§ **What you will do**
Give back all of the data exactly. Leave nothing out.

§ **Extracted data**
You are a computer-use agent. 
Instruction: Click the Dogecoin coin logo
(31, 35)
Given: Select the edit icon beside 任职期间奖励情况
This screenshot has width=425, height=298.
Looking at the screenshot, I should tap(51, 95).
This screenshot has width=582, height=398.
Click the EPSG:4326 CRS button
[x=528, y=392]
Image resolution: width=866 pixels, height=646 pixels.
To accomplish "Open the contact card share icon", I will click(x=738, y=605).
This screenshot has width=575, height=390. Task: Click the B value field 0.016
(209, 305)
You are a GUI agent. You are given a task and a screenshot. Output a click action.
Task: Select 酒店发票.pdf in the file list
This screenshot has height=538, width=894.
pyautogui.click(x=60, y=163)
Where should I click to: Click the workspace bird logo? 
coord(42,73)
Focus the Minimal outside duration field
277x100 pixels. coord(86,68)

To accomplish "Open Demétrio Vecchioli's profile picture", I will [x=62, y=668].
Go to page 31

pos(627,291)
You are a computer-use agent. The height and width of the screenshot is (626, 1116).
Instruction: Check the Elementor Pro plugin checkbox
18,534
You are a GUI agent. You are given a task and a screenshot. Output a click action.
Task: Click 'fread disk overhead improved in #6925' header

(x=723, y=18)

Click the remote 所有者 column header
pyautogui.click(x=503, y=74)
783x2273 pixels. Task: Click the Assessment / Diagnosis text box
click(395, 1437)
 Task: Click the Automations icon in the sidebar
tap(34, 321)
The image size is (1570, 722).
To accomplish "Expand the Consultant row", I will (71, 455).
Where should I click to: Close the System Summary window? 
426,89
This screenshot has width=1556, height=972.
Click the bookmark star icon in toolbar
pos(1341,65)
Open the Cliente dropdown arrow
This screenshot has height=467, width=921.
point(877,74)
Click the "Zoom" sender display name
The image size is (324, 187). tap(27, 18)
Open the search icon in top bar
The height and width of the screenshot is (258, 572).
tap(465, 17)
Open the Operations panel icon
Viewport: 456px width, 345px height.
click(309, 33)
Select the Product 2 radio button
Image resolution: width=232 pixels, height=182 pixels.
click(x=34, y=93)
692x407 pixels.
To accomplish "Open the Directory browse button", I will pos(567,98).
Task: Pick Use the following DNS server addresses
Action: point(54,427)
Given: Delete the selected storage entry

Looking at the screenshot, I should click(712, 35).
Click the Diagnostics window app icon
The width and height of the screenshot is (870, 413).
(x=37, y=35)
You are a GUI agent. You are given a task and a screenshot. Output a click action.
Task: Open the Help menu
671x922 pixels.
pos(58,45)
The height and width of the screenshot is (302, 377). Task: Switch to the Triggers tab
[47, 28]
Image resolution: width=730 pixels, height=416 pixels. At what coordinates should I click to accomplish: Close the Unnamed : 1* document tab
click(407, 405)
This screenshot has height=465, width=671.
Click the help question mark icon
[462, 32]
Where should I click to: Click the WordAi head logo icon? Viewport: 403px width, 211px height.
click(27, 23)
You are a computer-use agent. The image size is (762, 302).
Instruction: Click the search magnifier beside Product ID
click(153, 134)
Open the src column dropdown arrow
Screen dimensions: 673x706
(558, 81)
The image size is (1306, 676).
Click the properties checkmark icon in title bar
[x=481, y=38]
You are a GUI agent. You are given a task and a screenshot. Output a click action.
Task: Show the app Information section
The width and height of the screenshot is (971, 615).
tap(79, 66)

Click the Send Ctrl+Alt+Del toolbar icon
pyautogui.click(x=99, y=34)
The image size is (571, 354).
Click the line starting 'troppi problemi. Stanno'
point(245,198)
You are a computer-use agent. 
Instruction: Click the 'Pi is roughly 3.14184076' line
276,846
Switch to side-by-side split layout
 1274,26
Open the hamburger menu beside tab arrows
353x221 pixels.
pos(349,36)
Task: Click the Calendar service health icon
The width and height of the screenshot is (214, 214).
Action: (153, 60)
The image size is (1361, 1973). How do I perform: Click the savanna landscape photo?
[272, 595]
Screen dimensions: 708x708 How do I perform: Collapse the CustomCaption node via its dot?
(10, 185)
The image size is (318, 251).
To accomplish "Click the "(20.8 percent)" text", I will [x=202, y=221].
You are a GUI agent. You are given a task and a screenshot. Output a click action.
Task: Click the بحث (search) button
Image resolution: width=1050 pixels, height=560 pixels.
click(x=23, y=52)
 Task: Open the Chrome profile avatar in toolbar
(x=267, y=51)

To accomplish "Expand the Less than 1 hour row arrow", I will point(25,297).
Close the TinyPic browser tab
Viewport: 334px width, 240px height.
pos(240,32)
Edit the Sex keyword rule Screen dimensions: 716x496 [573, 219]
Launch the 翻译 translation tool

§ **Response to the exercise**
You are a computer-use agent. 
Instruction: Click the Dogecoin coin logo
(31, 35)
Given: Select the edit icon beside 任职期间奖励情况
This screenshot has width=425, height=298.
Looking at the screenshot, I should tap(51, 95).
This screenshot has width=582, height=398.
Click the EPSG:4326 CRS button
[x=528, y=392]
Image resolution: width=866 pixels, height=646 pixels.
To accomplish "Open the contact card share icon", I will click(x=738, y=605).
This screenshot has width=575, height=390. Task: Click the B value field 0.016
(209, 305)
You are a GUI agent. You are given a task and a screenshot. Output a click action.
Task: Select 酒店发票.pdf in the file list
This screenshot has height=538, width=894.
pyautogui.click(x=60, y=163)
Where should I click to: Click the workspace bird logo? 
coord(42,73)
Focus the Minimal outside duration field
277x100 pixels. coord(86,68)

To accomplish "Open Demétrio Vecchioli's profile picture", I will [x=62, y=668].
Go to page 31

pos(627,291)
You are a computer-use agent. The height and width of the screenshot is (626, 1116).
Instruction: Check the Elementor Pro plugin checkbox
18,534
You are a GUI agent. You are given a task and a screenshot. Output a click action.
Task: Click 'fread disk overhead improved in #6925' header

(x=723, y=18)

Click the remote 所有者 column header
pyautogui.click(x=503, y=74)
783x2273 pixels. Task: Click the Assessment / Diagnosis text box
click(395, 1437)
 Task: Click the Automations icon in the sidebar
tap(34, 321)
The image size is (1570, 722).
To accomplish "Expand the Consultant row", I will (71, 455).
Where should I click to: Close the System Summary window? 
426,89
This screenshot has width=1556, height=972.
Click the bookmark star icon in toolbar
pos(1341,65)
Open the Cliente dropdown arrow
This screenshot has height=467, width=921.
point(877,74)
Click the "Zoom" sender display name
The image size is (324, 187). tap(27, 18)
Open the search icon in top bar
The height and width of the screenshot is (258, 572).
tap(465, 17)
Open the Operations panel icon
Viewport: 456px width, 345px height.
click(309, 33)
Select the Product 2 radio button
Image resolution: width=232 pixels, height=182 pixels.
click(x=34, y=93)
692x407 pixels.
To accomplish "Open the Directory browse button", I will pos(567,98).
Task: Pick Use the following DNS server addresses
Action: point(54,427)
Given: Delete the selected storage entry

Looking at the screenshot, I should click(712, 35).
Click the Diagnostics window app icon
The width and height of the screenshot is (870, 413).
(x=37, y=35)
You are a GUI agent. You are given a task and a screenshot. Output a click action.
Task: Open the Help menu
671x922 pixels.
pos(58,45)
The height and width of the screenshot is (302, 377). Task: Switch to the Triggers tab
[47, 28]
Image resolution: width=730 pixels, height=416 pixels. At what coordinates should I click to accomplish: Close the Unnamed : 1* document tab
click(407, 405)
This screenshot has height=465, width=671.
Click the help question mark icon
[462, 32]
Where should I click to: Click the WordAi head logo icon? Viewport: 403px width, 211px height.
click(27, 23)
You are a computer-use agent. The image size is (762, 302).
Instruction: Click the search magnifier beside Product ID
click(153, 134)
Open the src column dropdown arrow
Screen dimensions: 673x706
(558, 81)
The image size is (1306, 676).
Click the properties checkmark icon in title bar
[x=481, y=38]
You are a GUI agent. You are given a task and a screenshot. Output a click action.
Task: Show the app Information section
The width and height of the screenshot is (971, 615).
tap(79, 66)

Click the Send Ctrl+Alt+Del toolbar icon
pyautogui.click(x=99, y=34)
The image size is (571, 354).
Click the line starting 'troppi problemi. Stanno'
point(245,198)
You are a computer-use agent. 
Instruction: Click the 'Pi is roughly 3.14184076' line
276,846
Switch to side-by-side split layout
 1274,26
Open the hamburger menu beside tab arrows
353x221 pixels.
pos(349,36)
Task: Click the Calendar service health icon
The width and height of the screenshot is (214, 214).
Action: (153, 60)
The image size is (1361, 1973). How do I perform: Click the savanna landscape photo?
[272, 595]
Screen dimensions: 708x708 How do I perform: Collapse the CustomCaption node via its dot?
(10, 185)
The image size is (318, 251).
To accomplish "Click the "(20.8 percent)" text", I will [x=202, y=221].
You are a GUI agent. You are given a task and a screenshot. Output a click action.
Task: Click the بحث (search) button
Image resolution: width=1050 pixels, height=560 pixels.
click(x=23, y=52)
 Task: Open the Chrome profile avatar in toolbar
(x=267, y=51)

To accomplish "Expand the Less than 1 hour row arrow", I will point(25,297).
Close the TinyPic browser tab
Viewport: 334px width, 240px height.
pos(240,32)
Edit the Sex keyword rule Screen dimensions: 716x496 [573, 219]
Launch the 翻译 translation tool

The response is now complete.